START Records for the exercise

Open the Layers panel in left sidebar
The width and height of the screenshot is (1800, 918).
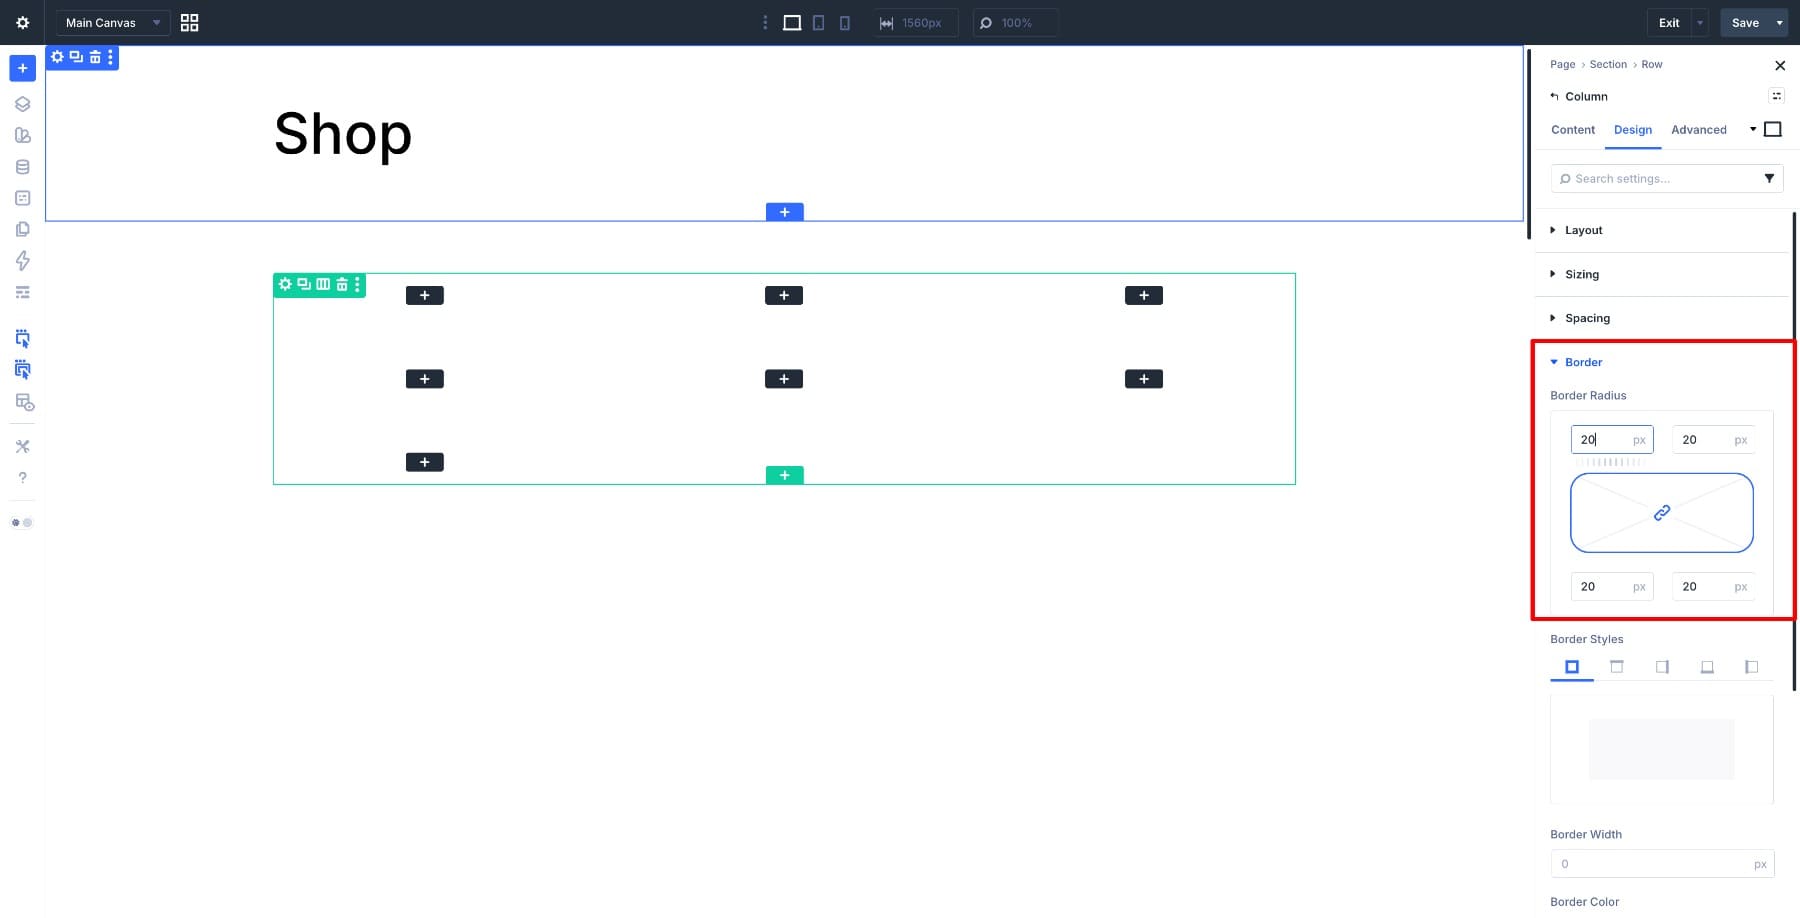coord(22,104)
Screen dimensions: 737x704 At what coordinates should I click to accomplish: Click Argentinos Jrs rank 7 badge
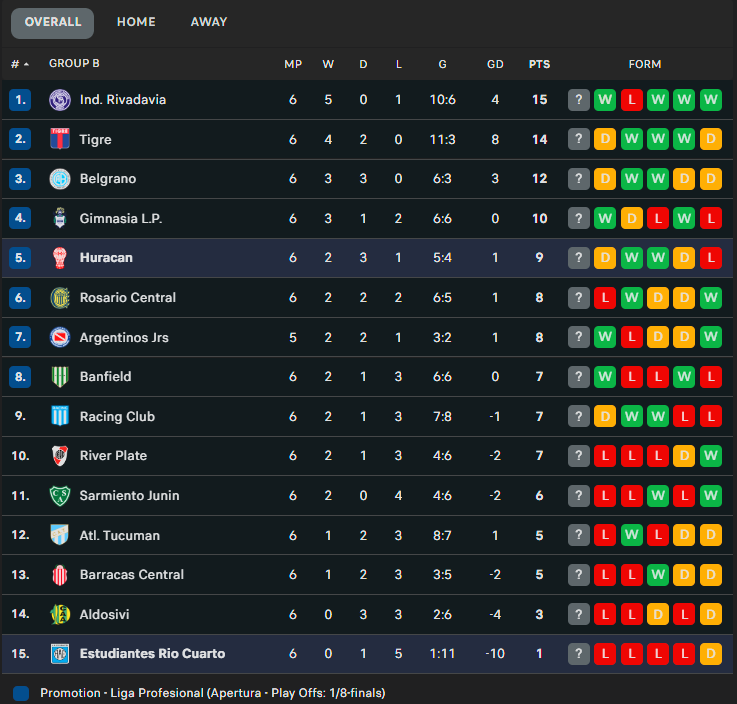(21, 337)
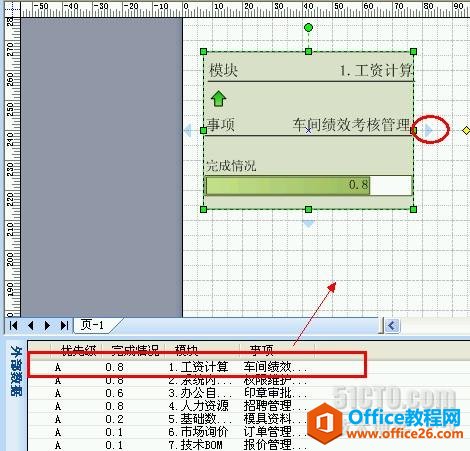Click the bottom AutoConnect arrow below shape
470x451 pixels.
point(308,224)
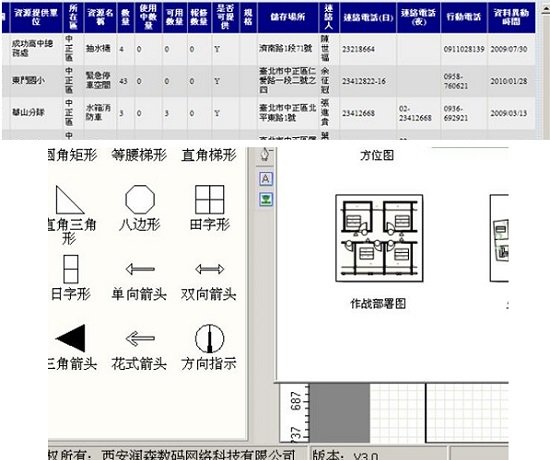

END Records for the exercise

» **Exercise brief**:
The reply should hold every entry above, given again exactly, but not a single picture.

» **Written response**:
Open the Layers panel in left sidebar
The width and height of the screenshot is (1800, 918).
coord(22,104)
Screen dimensions: 737x704 At what coordinates should I click to accomplish: Click Argentinos Jrs rank 7 badge
(21, 337)
Click the bottom AutoConnect arrow below shape
470x451 pixels.
point(308,224)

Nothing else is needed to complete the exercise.